First, let's calculate $\Delta_x$ by replacing the first column of $A$ with the constant matrix $B$: $\Delta_x = \begin{vmatrix} 6 & 1 & 1 \\ 26 & 5 & 5 \\ \mu & 2 & \lambda \end{vmatrix}$ Substitute $\lambda = 2$: $\Delta_x = \begin{vmatrix} 6 & 1 & 1 \\ 26 & 5 & 5 \\ \mu & 2 & 2 \end{vmatrix}$ Observe that the second column ($C_2$) and the third column ($C_3$) are identical. A property of determinants states that if two columns (or rows) are identical, the determinant is zero. Therefore, $\Delta_x = 0$. This means $\Delta_x$ does not contribute to the "non-zero" condition for no solution, so we must check other determinants.

Next, let's calculate $\Delta_y$ by replacing the second column of $A$ with the constant matrix $B$: $\Delta_y = \begin{vmatrix} 1 & 6 & 1 \\ 3 & 26 & 5 \\ 1 & \mu & \lambda \end{vmatrix}$ Substitute $\lambda = 2$: $\Delta_y = \begin{vmatrix} 1 & 6 & 1 \\ 3 & 26 & 5 \\ 1 & \mu & 2 \end{vmatrix}$ We expand this determinant along the first row: $\Delta_y = 1 \cdot \begin{vmatrix} 26 & 5 \\ \mu & 2 \end{vmatrix} - 6 \cdot \begin{vmatrix} 3 & 5 \\ 1 & 2 \end{vmatrix} + 1 \cdot \begin{vmatrix} 3 & 26 \\ 1 & \mu \end{vmatrix}$ $\Delta_y = 1(26 \cdot 2 - 5\mu) - 6(3 \cdot 2 - 5 \cdot 1) + 1(3\mu - 26 \cdot 1)$ $\Delta_y = (52 - 5\mu) - 6(6 - 5) + (3\mu - 26)$ $\Delta_y = 52 - 5\mu - 6(1) + 3\mu - 26$ $\Delta_y = 52 - 5\mu - 6 + 3\mu - 26$ Combine the constant terms and the terms involving $\mu$: $\Delta_y = (52 - 6 - 26) + (-5\mu + 3\mu)$ $\Delta_y = (46 - 26) - 2\mu$ $\Delta_y = 20 - 2\mu$ For the system to have no solution (given $\Delta = 0$), we require at least one of $\Delta_x, \Delta_y, \Delta_z$ to be non-zero. Since $\Delta_x = 0$, we must ensure $\Delta_y \ne 0$: $20 - 2\mu \ne 0$ $20 \ne 2\mu$ $\mu \ne 10$ Thus, for the system to have no solution, $\mu$ must not be equal to 10.

(We don't need to calculate $\Delta_z$ because we've already found a condition ($\Delta_y \ne 0$) that satisfies the second requirement for no solution.)

5. Combining Conditions and Final Answer

Based on our calculations, for the system of equations to have no solution, the values of $\lambda$ and $\mu$ must satisfy:

• $\lambda = 2$
• $\mu \ne 10$

Comparing these conditions with the given options: (A) $\lambda$ = 3, $\mu$ = 5 (B) $\lambda$ = 3, $\mu$ $\ne$ 10 (C) $\lambda$ $\ne$ 2, $\mu$ = 10 (D) $\lambda$ = 2, $\mu$ $\ne$ 10

Our derived conditions match option (D).
....
# [To-do list]
1. In the determinant solution, translate this sentence into Spanish: "A property of determinants states that if two columns (or rows) are identical, the determinant is zero."
2. Extend the determinant solution with further writing that picks up after its last sentence.
You will not need any of the material to do this work.

# [Source excerpt]
....
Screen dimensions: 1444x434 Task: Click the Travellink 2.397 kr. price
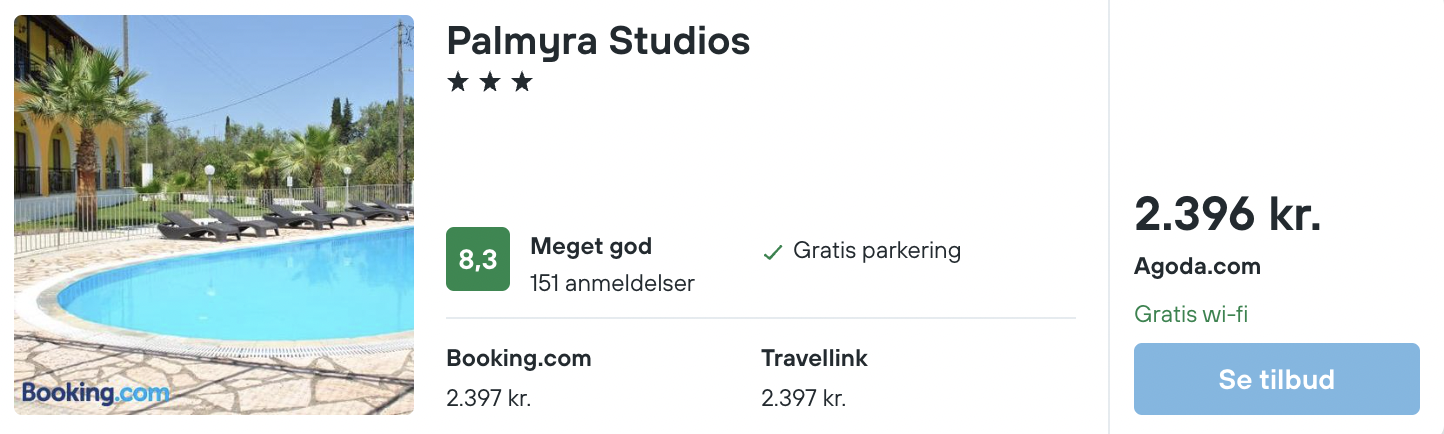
....
# [Exercise results]
1. Una propiedad de los determinantes establece que si dos columnas (o filas) son idénticas, el determinante es cero.

2.
Alternative Method: Gaussian Elimination (Row Operations)

This problem can also be efficiently solved using Gaussian elimination on the augmented matrix. This method often provides a more intuitive understanding of why a system has no solution.

The augmented matrix for the system is: $\begin{pmatrix} 1 & 1 & 1 & | & 6 \\ 3 & 5 & 5 & | & 26 \\ 1 & 2 & \lambda & | & \mu \end{pmatrix}$ Perform row operations to reduce the matrix to row echelon form:

1. $R_2 \to R_2 - 3R_1$ (Eliminate $x$ from the second equation)
2. $R_3 \to R_3 - R_1$ (Eliminate $x$ from the third equation) $\begin{pmatrix} 1 & 1 & 1 & | & 6 \\ 0 & 2 & 2 & | & 8 \\ 0 & 1 & \lambda - 1 & | & \mu - 6 \end{pmatrix}$
3. $R_2 \to \frac{1}{2} R_2$ (Simplify the second equation) $\begin{pmatrix} 1 & 1 & 1 & | & 6 \\ 0 & 1 & 1 & | & 4 \\ 0 & 1 & \lambda - 1 & | & \mu - 6 \end{pmatrix}$
4. $R_3 \to R_3 - R_2$ (Eliminate $y$ from the third equation) $\begin{pmatrix} 1 & 1 & 1 & | & 6 \\ 0 & 1 & 1 & | & 4 \\ 0 & 0 & (\lambda - 1) - 1 & | & (\mu - 6) - 4 \end{pmatrix}$ This simplifies to: $\begin{pmatrix} 1 & 1 & 1 & | & 6 \\ 0 & 1 & 1 & | & 4 \\ 0 & 0 & \lambda - 2 & | & \mu - 10 \end{pmatrix}$ The last row of this matrix corresponds to the equation: $0x + 0y + (\lambda - 2)z = \mu - 10$ For the system to have no solution, this equation must be a contradiction. This means the coefficient of $z$ must be zero, while the constant term on the right side must be non-zero.

• Coefficient of $z$: $\lambda - 2 = 0 \implies \lambda = 2$.
• Constant term: $\mu - 10 \ne 0 \implies \mu \ne 10$. Both methods consistently lead to the same conditions: $\lambda = 2$ and $\mu \ne 10$.

6. Tips and Common Mistakes

• Determinant Calculation: Be very careful with arithmetic and signs when calculating determinants. A single error can lead to incorrect conditions for $\lambda$ and $\mu$.
• Conditions for Solution Types: It's crucial to remember the precise conditions for each type of solution:
  • Unique Solution: $\Delta \ne 0$.
  • No Solution: $\Delta = 0$ AND (at least one of $\Delta_x, \Delta_y, \Delta_z \ne 0$).
  • Infinitely Many Solutions: $\Delta = 0$ AND ($\Delta_x = 0$ AND $\Delta_y = 0$ AND $\Delta_z = 0$).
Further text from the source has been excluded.